*** Opening of EXTRACTED MATERIAL ***

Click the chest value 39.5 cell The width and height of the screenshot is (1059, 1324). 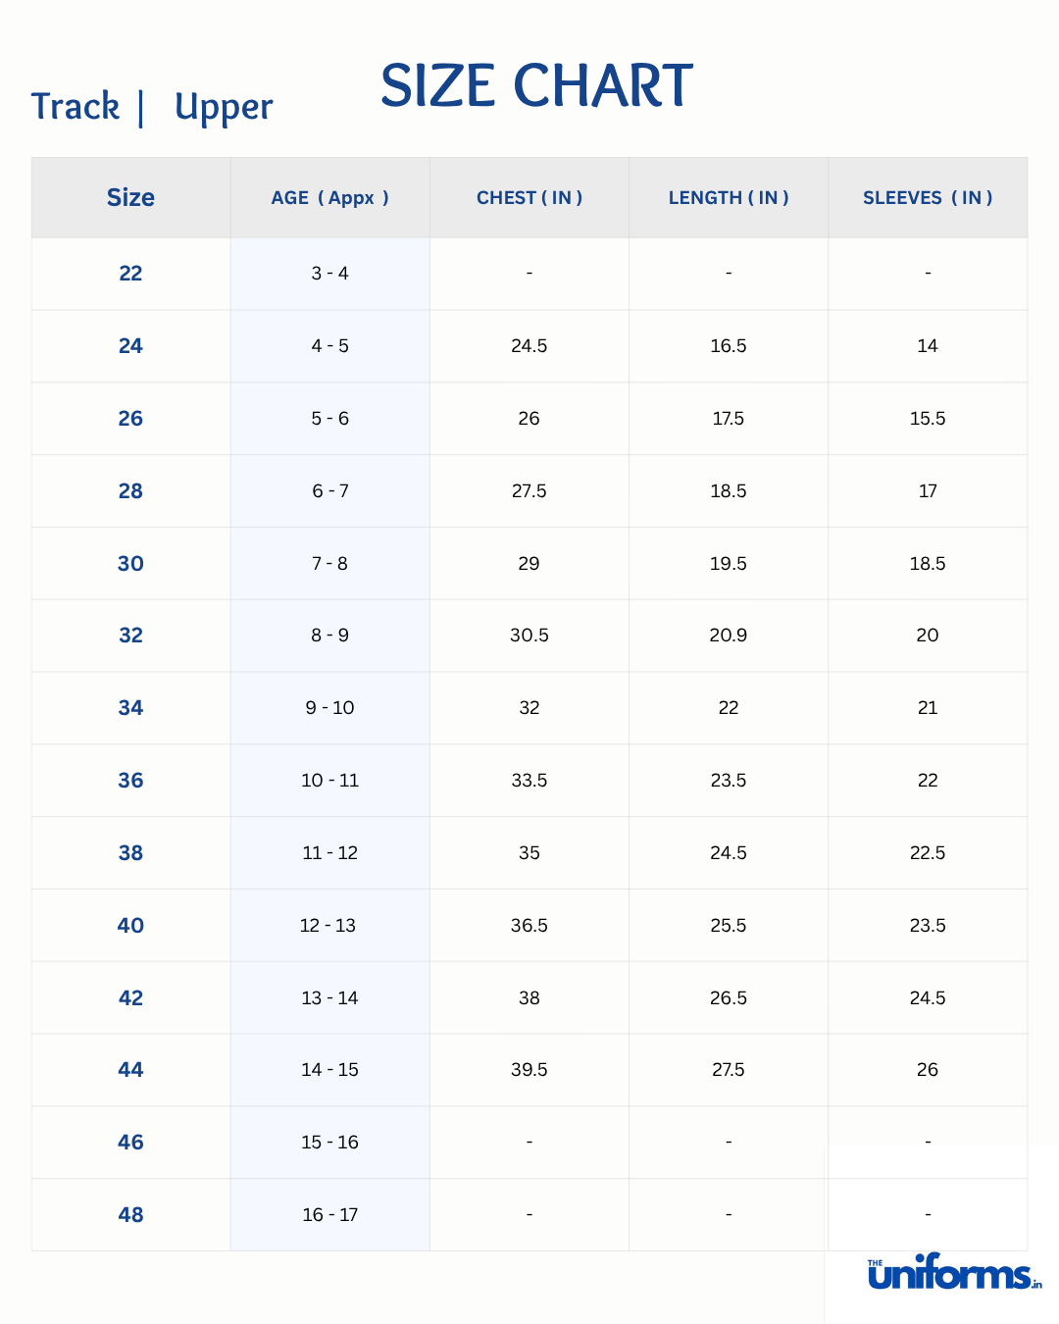[530, 1070]
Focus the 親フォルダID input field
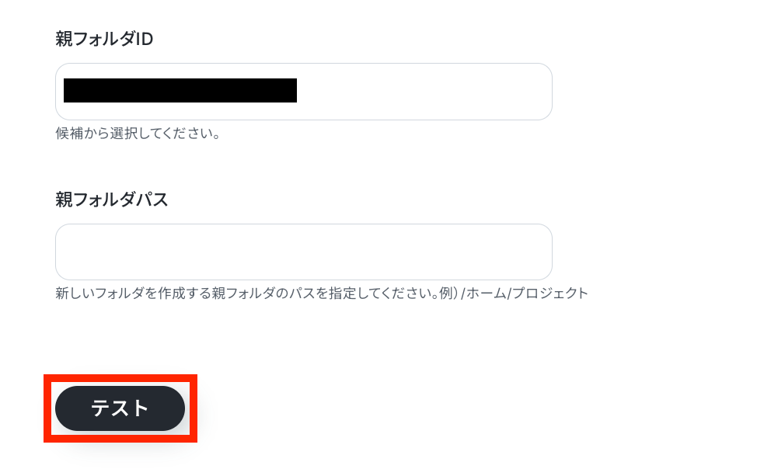The width and height of the screenshot is (757, 469). click(x=304, y=92)
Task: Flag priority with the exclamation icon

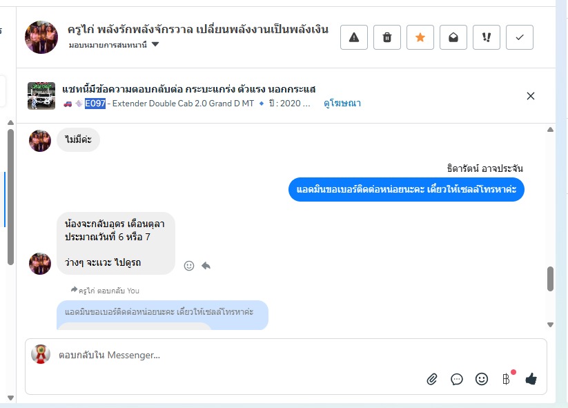Action: (x=487, y=37)
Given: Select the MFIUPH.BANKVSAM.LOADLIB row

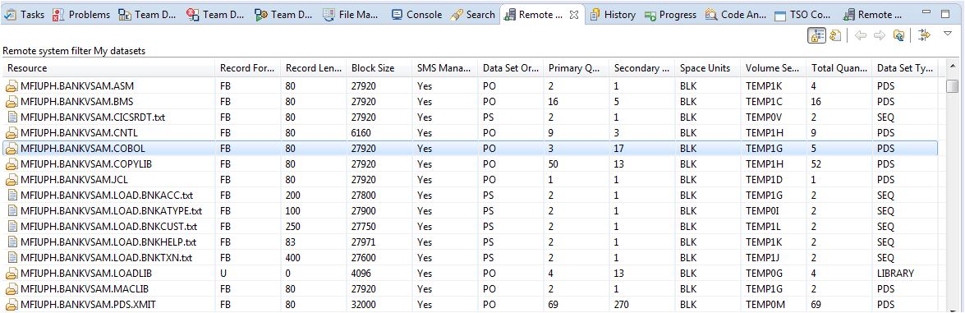Looking at the screenshot, I should click(x=471, y=273).
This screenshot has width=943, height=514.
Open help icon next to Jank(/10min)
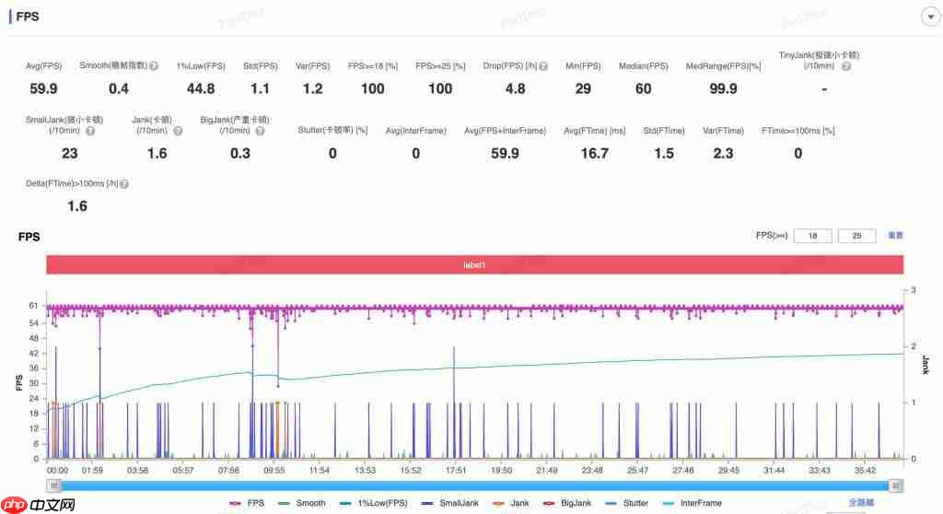tap(178, 131)
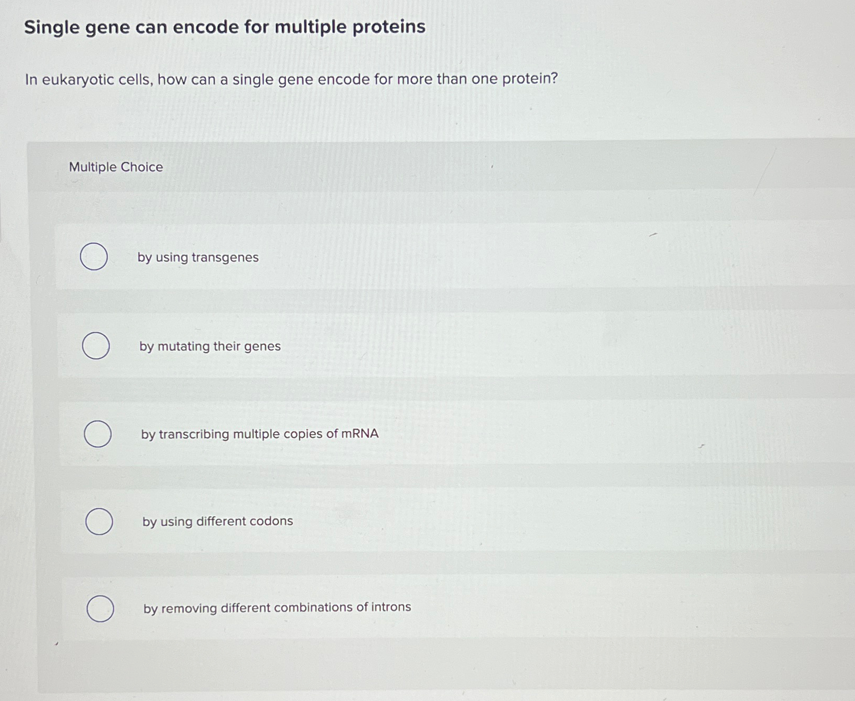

*** Close of EXTRACTED MATERIAL ***

TASK REQUIREMENTS: Only the lines from the one containing "Task: Flag priority with the exclamation icon" through the last line of the data belong in the copy, both included and reproduced exactly. Pictures do not.

SOLUTION:
Task: Flag priority with the exclamation icon

Action: (x=487, y=37)
Given: Select the MFIUPH.BANKVSAM.LOADLIB row

Looking at the screenshot, I should click(x=471, y=273).
This screenshot has width=943, height=514.
Open help icon next to Jank(/10min)
tap(178, 131)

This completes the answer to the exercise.